Stephan Nell: Die Voraussetzungen sind die richtigen Prozesse. Die können wir dann digitalisieren, aber erst muss der Prozess stimmen. Wir hatten in der Krise auch Zusagen von Lieferanten, die ein paar Stunden später revidiert wurden. Da hieß es, bei uns macht jetzt eine KI die Zuteilung. Ich habe lieber Menschen am Telefon als eine KI, die mir alle 24 Stunden einen neuen Bedarf rechnet und zu wissen glaubt, was wir verkaufen. Das muss alles noch weiterentwickelt werden.

Michael Henke: Niemand erreicht das heute erforderliche Ausmaß an Transparenz mit Zettelwerk und Clipboard. Das zeigten bereits vor Corona und Ukraine-Invasion Krisen wie die Finanzkrise oder Fukushima. Anstelle dessen brauchen wir alles, worüber Nellwir bereits an Hard- und Software nach Stand der Technik verfügen, besonders aber die Blockchain-Technologie. Diese kann tatsächlich, wenn sie breit zum Einsatz kommt, exzellente Transparenz über die mit Blockchain verbundenen Unternehmen schaffen. Am Fraunhofer IML haben wir uns mit der Entwicklung der Silicon Economy zum Ziel gesetzt, Wertschöpfungsprozesse durchgängig und komplett zu virtualisieren und auf dieser Grundlage dann auch zu automatisieren und zu autonomisieren.

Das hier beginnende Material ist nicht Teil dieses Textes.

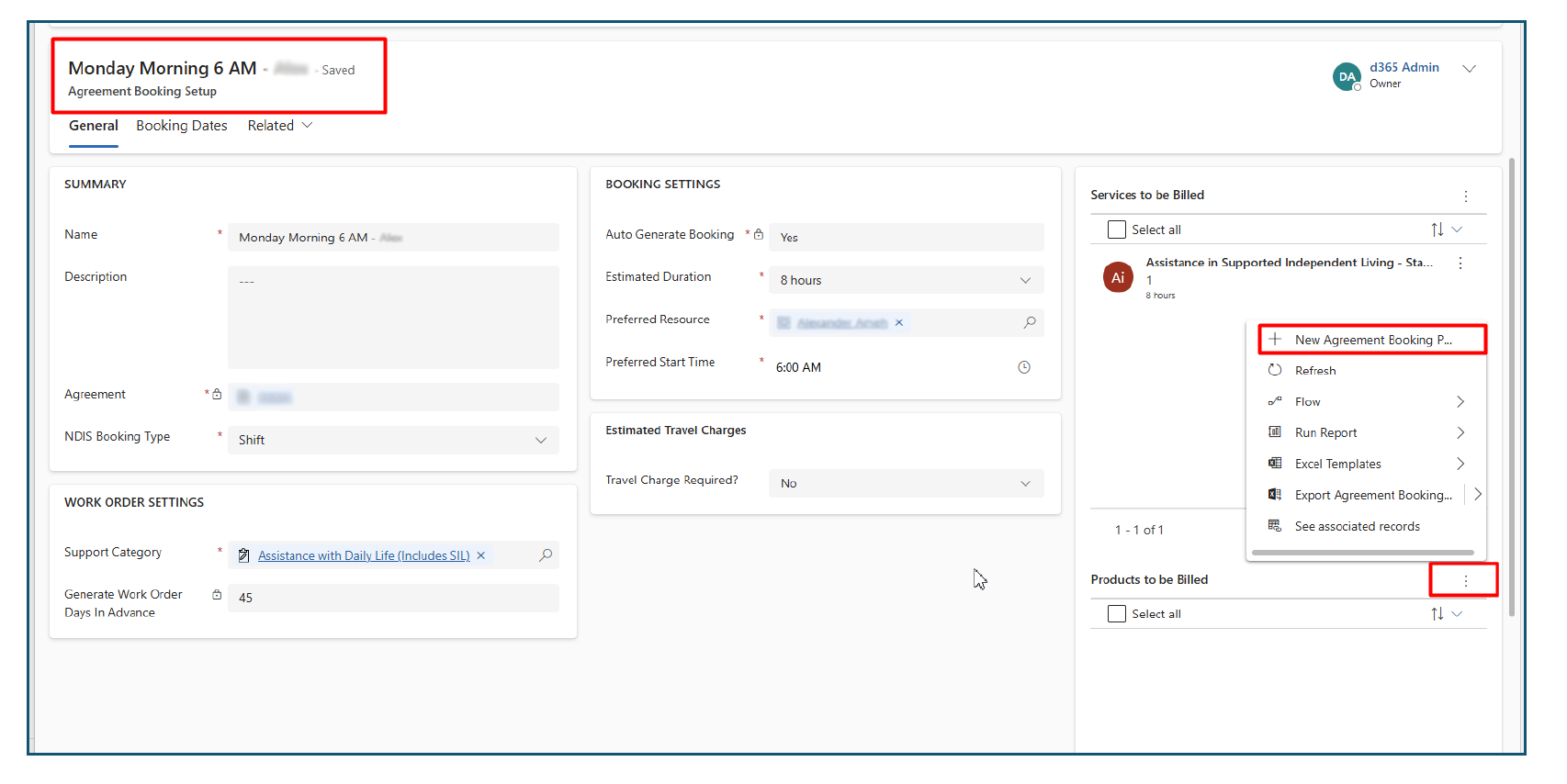Open row options for Assistance in Supported record
Screen dimensions: 1567x784
point(1460,263)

Stephan Nell: Transparenz muss aber auch gewollt werden. Je vernetzter ein System ist, desto anfälliger ist es. Ist der Effizienzgewinn noch so groß, dass es sich lohnt, das Risiko einzugehen, dass die Maschinen bei einer Cyberattacke komplett stehen? Wir haben das am eigenen Leib erfahren. Wir wurden angegriffen, und wir mussten die Systeme hart runterfahren. Unsere Werke hatten unterschiedliche Vernetzungsstände. Ein Werk, in dem die Systeme noch ein Stück weit getrennt waren, ist schneller wieder gelaufen als das voll automatisierte, da hat es am längsten gedauert.

 

« DIE KUNST IST, DIE RICHTIGEN TEILE AM LAGER ZU HABEN. BESTÄNDE ALLEIN REICHEN NICHT. »
Stephan Nell

Es heißt oft, man habe auch gelernt mit der Coronaerfahrung. Aber was genau? Und kann man auf der Grundlage in die Zukunft schauen?

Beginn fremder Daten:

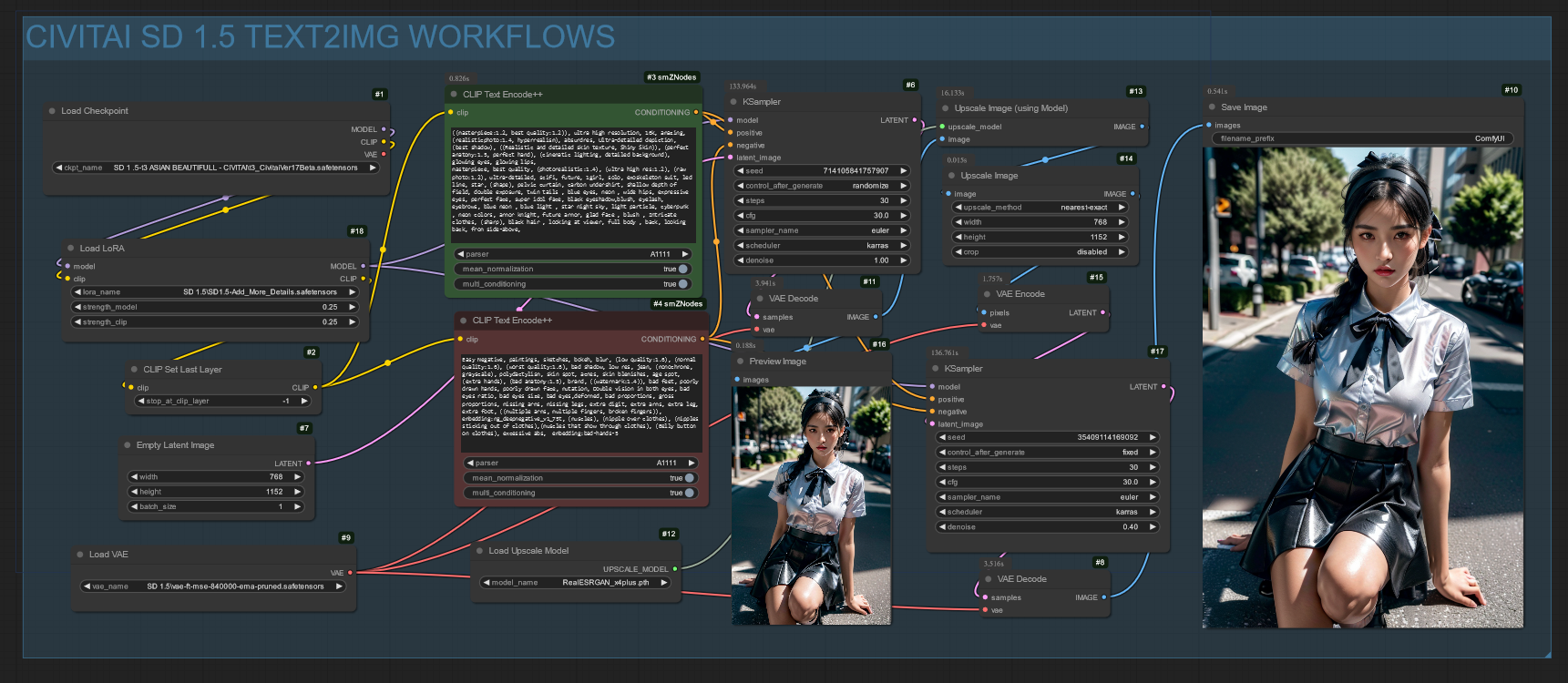Screen dimensions: 1568x683
Task: Decrease stop_at_clip_layer using the left arrow
Action: 141,402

Michael Henke: Churchill sagte: „Never let a good crisis go to waste!” Wenn wir eines gelernt haben: Die Zeiten werden nicht sicherer. Daher müssen wir besser und schneller aus Krisen lernen und unsere Wertschöpfungsnetzwerke weiterentwickeln. Wenn Supply-Chain-Managerinnen und -Manager alle verfügbaren und verfügbar gemachten Daten eines Wertschöpfungsnetzwerks einsammeln, können sie – idealerweise via Echtzeitmonitoring – erkennen, wer in der Lieferkette wo und wodurch betroffen ist.

Wirkt der Klimawandel inzwischen auch auf die Lieferketten?

Sebastian Fabel: Bemerkbar macht sich noch nicht der Klimawandel selbst, sondern die verschiedenen Präventionsmaßnahmen wie Lieferkettensorgfaltspflichtengesetz, Emissionsreporting, Emissionsvermeidungsstrategien. Und in den Unternehmen die Suche nach Konzepten, dem gerecht zu werden, Emissionen zu reduzieren und zirkuläre Wertschöpfung zu ermöglichen.

Stephan Nell: In der UNITED GRINDING Group ist bei der Beschaffung auch ein ökologischer Aspekt ausschlaggebend. Es macht keinen Sinn, Komponenten über die Weltmeere zu fahren, wenn sie auf demselben Kontinent auch zu kaufen sind. Transport ist meiner Meinung nach zu billig. Es lohnt sich, günstige Bauteile von A nach B zu transportieren, weil der Transport de facto nichts kostet. Ich denke, dass die Welt von mehr Nearshoring profitieren könnte. Wir sehen das schon auf Kundenseite. Nicht in Europa. Aber in Europa reden wir erst mal ganz lange über ein Thema. Es gibt andere Länder auf der Welt, die haben damit einfach begonnen. Das könnte dazu führen, dass die Transportvolumina abnehmen, was dem Klima mit Sicherheit helfen würde.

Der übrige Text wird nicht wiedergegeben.